INSTRUCTIONS FOR THE TASK | Whenever a line in the data contains "navigation", show that line.

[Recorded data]
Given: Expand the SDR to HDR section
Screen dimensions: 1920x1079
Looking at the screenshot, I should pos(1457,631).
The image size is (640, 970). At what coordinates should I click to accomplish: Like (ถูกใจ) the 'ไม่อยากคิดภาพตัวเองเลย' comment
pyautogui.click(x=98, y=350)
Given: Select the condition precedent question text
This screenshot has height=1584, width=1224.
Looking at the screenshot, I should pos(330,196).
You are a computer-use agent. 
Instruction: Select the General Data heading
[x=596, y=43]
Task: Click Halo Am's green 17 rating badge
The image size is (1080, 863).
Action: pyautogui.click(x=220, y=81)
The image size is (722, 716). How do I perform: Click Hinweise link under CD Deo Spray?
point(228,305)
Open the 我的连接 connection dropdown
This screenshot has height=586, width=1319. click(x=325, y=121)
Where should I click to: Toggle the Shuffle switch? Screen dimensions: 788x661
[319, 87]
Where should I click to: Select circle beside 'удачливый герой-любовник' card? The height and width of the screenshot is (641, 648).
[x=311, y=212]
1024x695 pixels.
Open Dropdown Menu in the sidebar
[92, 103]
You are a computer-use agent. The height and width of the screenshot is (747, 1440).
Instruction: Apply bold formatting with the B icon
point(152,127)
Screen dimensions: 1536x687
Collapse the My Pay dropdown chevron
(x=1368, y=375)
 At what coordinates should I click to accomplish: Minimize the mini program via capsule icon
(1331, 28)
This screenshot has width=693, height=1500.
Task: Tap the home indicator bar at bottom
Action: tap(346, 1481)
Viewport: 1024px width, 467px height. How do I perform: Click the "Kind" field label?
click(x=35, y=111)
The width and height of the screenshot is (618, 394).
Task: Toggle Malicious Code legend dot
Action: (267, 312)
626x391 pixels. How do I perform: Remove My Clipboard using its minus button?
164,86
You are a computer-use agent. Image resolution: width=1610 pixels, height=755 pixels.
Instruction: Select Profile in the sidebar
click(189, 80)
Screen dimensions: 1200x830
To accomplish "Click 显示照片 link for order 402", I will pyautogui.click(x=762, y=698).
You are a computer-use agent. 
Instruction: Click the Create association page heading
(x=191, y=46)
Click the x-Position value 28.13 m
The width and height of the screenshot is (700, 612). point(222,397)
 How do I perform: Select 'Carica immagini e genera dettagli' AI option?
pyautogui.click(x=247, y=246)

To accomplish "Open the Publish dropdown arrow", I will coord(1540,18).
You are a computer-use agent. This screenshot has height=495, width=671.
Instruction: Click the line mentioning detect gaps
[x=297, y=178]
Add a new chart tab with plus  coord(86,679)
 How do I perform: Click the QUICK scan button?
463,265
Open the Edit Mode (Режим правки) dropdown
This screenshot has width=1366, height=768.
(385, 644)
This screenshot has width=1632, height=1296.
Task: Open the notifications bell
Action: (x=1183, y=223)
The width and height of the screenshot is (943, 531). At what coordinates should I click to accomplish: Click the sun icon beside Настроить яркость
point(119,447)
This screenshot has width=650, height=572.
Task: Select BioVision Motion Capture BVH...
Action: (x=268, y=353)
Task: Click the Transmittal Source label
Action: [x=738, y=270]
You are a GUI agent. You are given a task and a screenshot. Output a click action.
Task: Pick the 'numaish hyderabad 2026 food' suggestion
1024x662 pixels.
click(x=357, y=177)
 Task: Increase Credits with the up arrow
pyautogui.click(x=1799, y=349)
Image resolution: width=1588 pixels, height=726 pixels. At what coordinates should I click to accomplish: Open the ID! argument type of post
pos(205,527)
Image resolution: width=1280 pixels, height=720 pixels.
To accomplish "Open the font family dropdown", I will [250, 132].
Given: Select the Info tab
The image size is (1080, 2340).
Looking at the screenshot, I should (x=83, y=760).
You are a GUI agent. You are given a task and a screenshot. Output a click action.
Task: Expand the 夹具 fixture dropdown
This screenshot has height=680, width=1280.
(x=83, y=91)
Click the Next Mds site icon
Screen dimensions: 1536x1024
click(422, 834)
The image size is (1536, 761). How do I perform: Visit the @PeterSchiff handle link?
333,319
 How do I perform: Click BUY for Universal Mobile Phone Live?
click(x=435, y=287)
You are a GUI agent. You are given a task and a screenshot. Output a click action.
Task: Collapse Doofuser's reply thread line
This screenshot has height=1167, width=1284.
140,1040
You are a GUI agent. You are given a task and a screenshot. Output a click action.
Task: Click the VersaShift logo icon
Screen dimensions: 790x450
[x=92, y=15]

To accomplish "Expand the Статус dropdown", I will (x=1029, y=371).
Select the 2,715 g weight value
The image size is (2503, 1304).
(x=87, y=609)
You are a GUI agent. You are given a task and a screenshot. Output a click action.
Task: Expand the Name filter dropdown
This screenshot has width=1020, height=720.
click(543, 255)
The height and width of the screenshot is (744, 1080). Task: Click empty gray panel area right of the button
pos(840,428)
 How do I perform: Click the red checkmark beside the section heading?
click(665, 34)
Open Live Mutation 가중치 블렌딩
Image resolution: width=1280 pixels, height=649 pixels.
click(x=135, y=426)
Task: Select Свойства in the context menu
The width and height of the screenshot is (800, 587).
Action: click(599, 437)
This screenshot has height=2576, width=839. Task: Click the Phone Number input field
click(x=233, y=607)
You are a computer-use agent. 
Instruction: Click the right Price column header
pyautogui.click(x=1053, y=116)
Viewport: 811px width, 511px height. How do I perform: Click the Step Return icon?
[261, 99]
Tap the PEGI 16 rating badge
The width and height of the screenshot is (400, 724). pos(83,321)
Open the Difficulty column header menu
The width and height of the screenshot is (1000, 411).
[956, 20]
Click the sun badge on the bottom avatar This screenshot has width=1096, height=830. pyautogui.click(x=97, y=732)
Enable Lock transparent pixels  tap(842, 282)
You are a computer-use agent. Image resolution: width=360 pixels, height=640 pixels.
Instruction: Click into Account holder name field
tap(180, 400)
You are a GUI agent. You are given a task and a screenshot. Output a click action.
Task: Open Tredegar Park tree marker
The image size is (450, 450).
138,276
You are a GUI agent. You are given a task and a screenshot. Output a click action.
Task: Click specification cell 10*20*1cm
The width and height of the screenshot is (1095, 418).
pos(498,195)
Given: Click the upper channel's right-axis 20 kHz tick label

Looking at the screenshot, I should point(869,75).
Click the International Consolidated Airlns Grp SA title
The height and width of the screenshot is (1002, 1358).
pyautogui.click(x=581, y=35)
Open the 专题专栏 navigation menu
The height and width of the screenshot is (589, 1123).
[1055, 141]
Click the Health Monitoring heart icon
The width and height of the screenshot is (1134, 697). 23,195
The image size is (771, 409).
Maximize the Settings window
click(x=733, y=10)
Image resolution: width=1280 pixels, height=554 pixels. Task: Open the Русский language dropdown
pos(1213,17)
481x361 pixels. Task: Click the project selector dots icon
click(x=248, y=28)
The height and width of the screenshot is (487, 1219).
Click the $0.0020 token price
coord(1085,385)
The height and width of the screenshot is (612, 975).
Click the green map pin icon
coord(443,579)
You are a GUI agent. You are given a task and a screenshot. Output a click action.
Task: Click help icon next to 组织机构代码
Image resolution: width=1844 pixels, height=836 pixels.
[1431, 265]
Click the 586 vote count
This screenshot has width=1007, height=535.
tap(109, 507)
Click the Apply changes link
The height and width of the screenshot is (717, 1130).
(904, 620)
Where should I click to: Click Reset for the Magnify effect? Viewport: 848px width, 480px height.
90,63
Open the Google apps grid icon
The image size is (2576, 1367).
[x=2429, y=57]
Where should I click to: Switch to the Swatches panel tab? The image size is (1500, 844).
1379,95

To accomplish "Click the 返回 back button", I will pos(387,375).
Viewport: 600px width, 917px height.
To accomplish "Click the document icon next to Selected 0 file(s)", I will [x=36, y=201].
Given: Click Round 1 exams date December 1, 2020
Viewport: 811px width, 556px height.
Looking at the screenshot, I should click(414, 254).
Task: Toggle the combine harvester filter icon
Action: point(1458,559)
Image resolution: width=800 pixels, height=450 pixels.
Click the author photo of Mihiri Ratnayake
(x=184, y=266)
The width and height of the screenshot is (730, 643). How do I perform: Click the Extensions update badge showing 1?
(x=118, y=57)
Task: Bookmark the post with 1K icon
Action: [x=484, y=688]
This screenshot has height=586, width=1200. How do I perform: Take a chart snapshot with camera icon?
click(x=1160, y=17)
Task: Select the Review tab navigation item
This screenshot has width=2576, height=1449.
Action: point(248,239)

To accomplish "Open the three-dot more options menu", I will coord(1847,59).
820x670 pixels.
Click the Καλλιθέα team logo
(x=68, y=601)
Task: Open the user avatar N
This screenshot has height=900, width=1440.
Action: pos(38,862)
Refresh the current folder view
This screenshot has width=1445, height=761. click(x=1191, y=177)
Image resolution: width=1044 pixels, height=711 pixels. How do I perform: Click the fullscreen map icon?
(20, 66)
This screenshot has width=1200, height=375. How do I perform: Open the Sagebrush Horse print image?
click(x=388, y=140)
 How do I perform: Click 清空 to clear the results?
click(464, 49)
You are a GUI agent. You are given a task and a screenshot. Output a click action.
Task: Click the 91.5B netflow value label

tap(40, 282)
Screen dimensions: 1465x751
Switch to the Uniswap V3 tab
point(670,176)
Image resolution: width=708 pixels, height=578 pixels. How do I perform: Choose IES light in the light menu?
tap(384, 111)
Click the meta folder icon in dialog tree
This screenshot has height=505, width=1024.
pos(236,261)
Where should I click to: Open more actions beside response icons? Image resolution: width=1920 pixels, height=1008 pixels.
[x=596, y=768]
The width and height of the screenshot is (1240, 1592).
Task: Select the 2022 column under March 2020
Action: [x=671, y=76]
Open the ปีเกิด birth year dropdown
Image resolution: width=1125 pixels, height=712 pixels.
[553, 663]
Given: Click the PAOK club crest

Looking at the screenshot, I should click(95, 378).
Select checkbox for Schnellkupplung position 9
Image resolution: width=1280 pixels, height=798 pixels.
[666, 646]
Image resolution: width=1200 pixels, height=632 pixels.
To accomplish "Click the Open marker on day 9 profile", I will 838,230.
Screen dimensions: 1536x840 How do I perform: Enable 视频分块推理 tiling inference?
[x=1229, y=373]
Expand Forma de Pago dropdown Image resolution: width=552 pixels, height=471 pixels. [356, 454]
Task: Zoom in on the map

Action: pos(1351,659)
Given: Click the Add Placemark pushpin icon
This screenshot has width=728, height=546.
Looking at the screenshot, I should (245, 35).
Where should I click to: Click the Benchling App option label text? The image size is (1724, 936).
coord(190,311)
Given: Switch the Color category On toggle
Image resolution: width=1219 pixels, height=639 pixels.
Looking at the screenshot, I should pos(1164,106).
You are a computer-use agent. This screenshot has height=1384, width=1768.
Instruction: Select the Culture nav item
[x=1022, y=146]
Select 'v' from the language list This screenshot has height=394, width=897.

SOLUTION TO THIS TASK |
Open the 专题专栏 navigation menu
Task: Select the Review tab navigation item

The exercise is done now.